The waiter was looking at me, the bottle in his left hand, the smile on his lips like a question mark.
I shook my head. No more, merci
I wasn’t exactly merry, but I’d had enough wine to make me lighten up somewhat. Enough with the clichés, Nan, I cautioned myself. No more being blue in Paris. Gotta lose that “Azure-tay,” as Nat Cole sang.
So, back to work. I walked for a few blocks and then descended into the station called St. Sulpice. The crowds had disappeared. I set up and began to play
again. Not many passersby, but what did it matter? The sounds of my horn ricocheted hauntingly off the tiled walls. I felt almost as though I was in my own private city, the occasional visitor dropping a few francs into my case like a toll to enter the gates.
I played “Something to Live For” and another Ellington, “Come Sunday.”
I think what happened was, I pushed it too far. One minute I was playing the break on “Ill Wind,” my eyes closed, and the next moment I was seeing stars. I had thought I heard a kind of scuffling noise farther down the tunnel, but I was so wrapped up in playing I paid no attention.

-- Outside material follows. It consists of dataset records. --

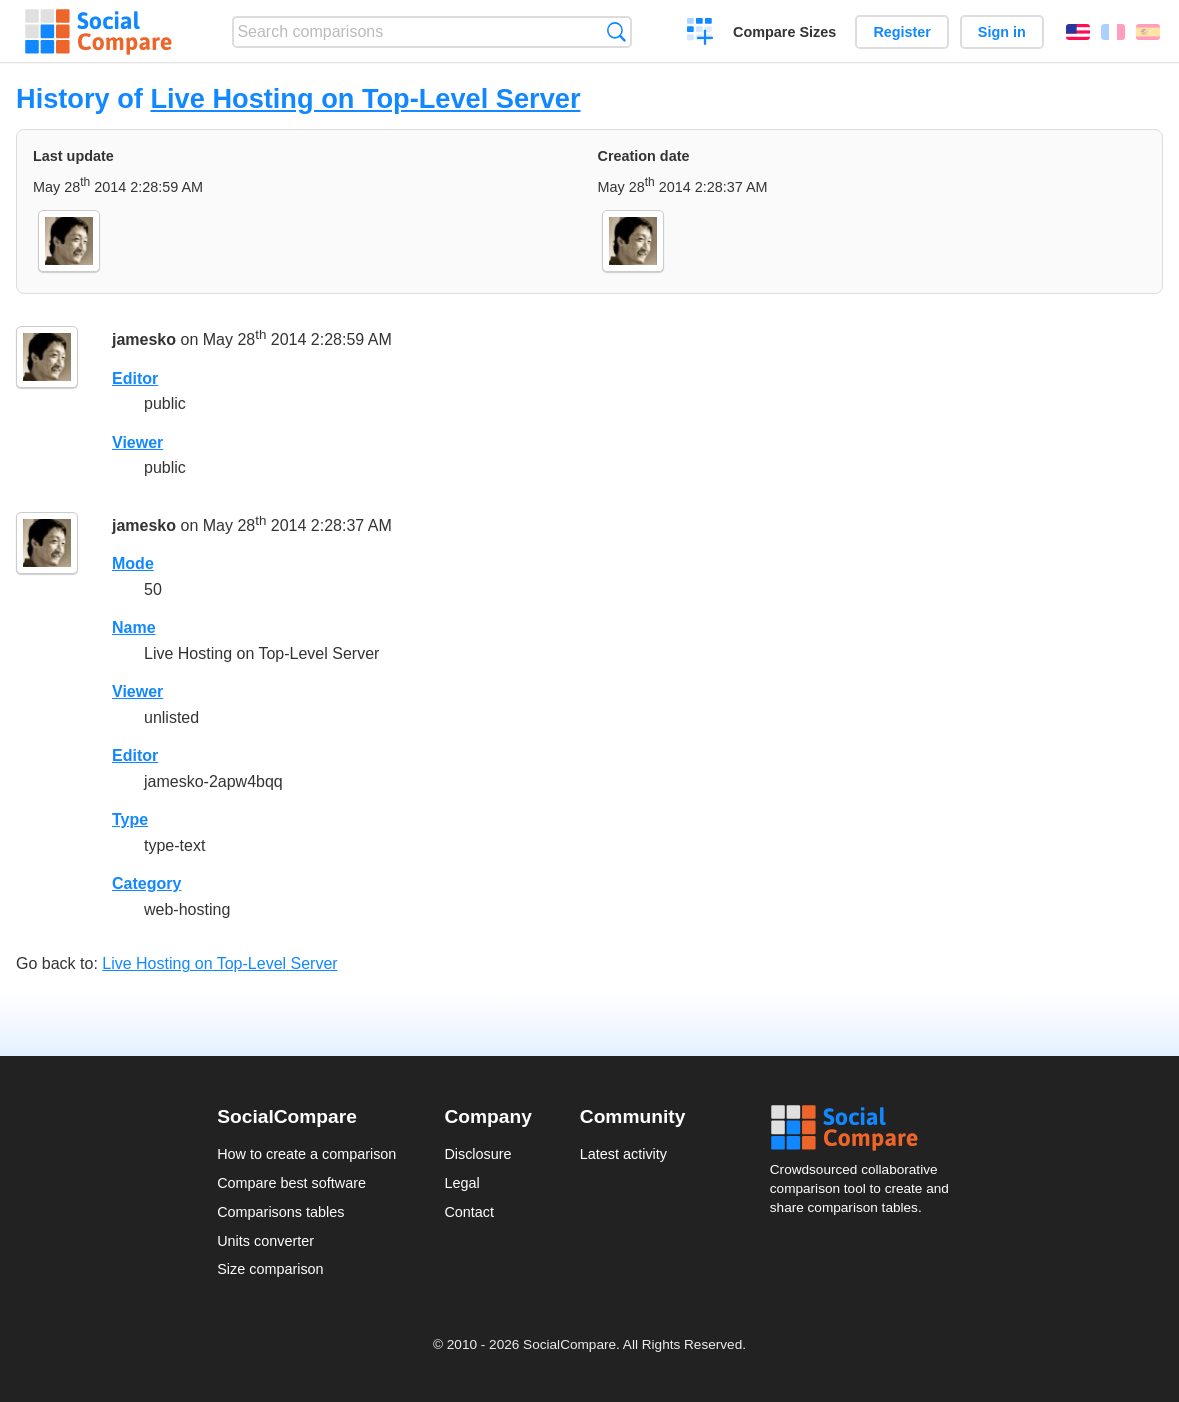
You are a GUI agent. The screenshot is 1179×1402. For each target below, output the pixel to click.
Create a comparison (700, 34)
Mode (133, 563)
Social (866, 1128)
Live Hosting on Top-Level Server (365, 98)
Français (1113, 32)
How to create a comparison (306, 1154)
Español (1148, 32)
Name (134, 627)
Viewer (137, 442)
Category (146, 883)
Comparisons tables (280, 1212)
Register (902, 32)
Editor (135, 378)
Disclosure (477, 1154)
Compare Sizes (784, 32)
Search (616, 31)
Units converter (265, 1241)
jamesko (144, 339)
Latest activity (623, 1154)
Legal (461, 1183)
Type (130, 819)
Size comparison (270, 1269)
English (1078, 32)
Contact (469, 1212)
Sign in (1002, 32)
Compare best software (291, 1183)
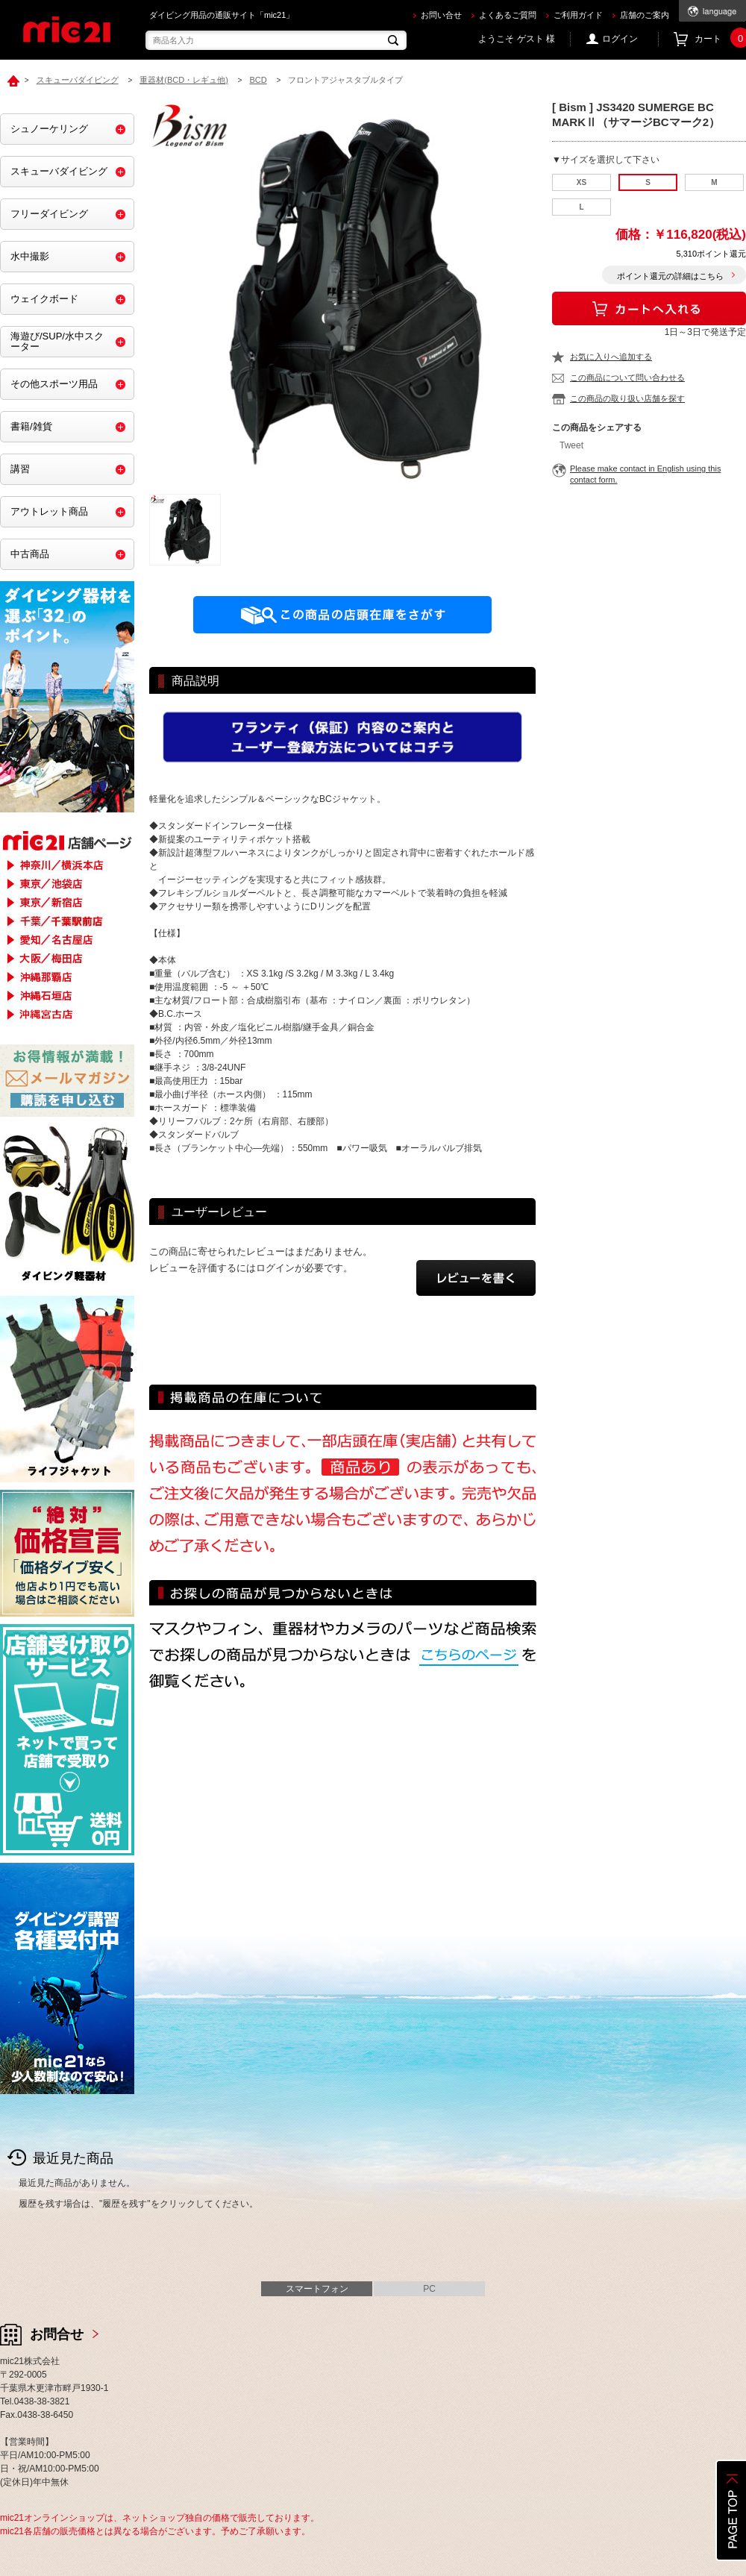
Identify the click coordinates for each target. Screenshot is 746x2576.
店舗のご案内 (644, 14)
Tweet (571, 445)
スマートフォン (317, 2289)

All I know is that suddenly they were on me: two white guys in denim and swastika-ed leather, short haircuts, bad teeth. And one of them was banging my head against the tiles.

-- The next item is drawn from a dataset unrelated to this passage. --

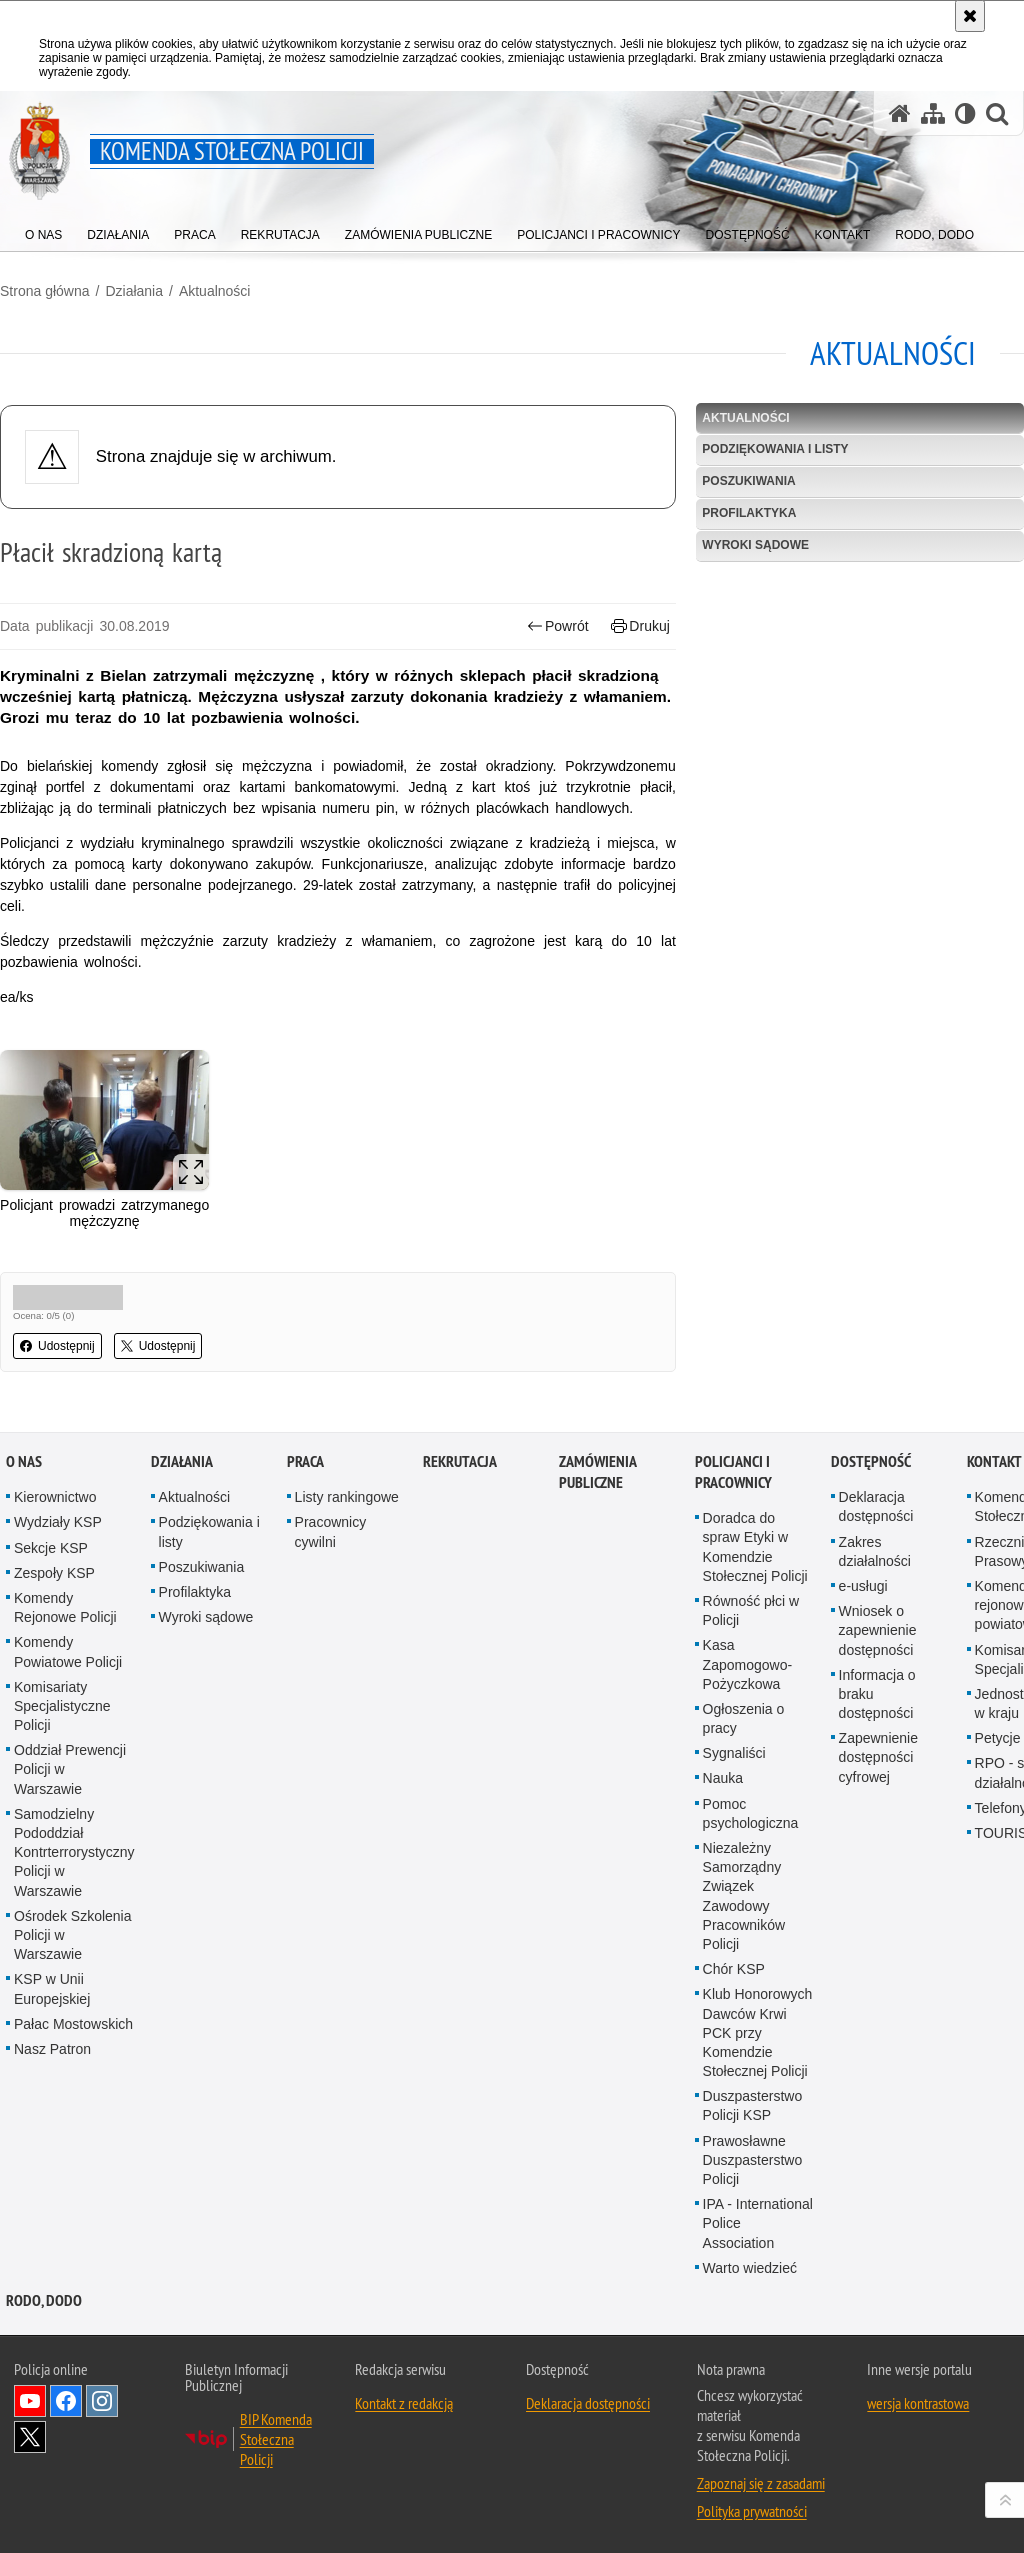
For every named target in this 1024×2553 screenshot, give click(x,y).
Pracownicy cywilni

I began to flail around, hit out blindly, but my fists never connected with anything. I became dimly aware of shouting—somewhere far off—and then I heard a ripping sound. They were tearing the pockets off my jeans, going after my money, I guess. The instrument case must have gotten overturned, because the few coins that had been inside it, I heard rolling up the tunnel floor. Someone was pulling at the strap of the sax now, but it was all twisted around my head. I heard the unmistakable epithet, negre, spoken through clenched teeth as I took a blow to the face. I once saw a film clip of Thelonious Monk playing at the Five Spot in New York. When the spirit moved him, he got up from the piano and spun himself around madly, like a holy drunk. That’s how I felt right then, as if someone had set me spinning, like Monk, and I was never going to stop.
My head and heart were drumming hard. I raised my hands to cover my ears. Something on my face. Something on my hands. Wet. That was blood. Blood! Was I cut up?
So this is how it ends, I thought fleetingly. Me beaten to death by skinheads. Aunt Viv starves to death in a back alley or rots in prison. Mother, grief stricken, carted off screaming to the insane asylum. Daddy, riddled with guilt, commits suicide. Negro angst turned Wagnerian.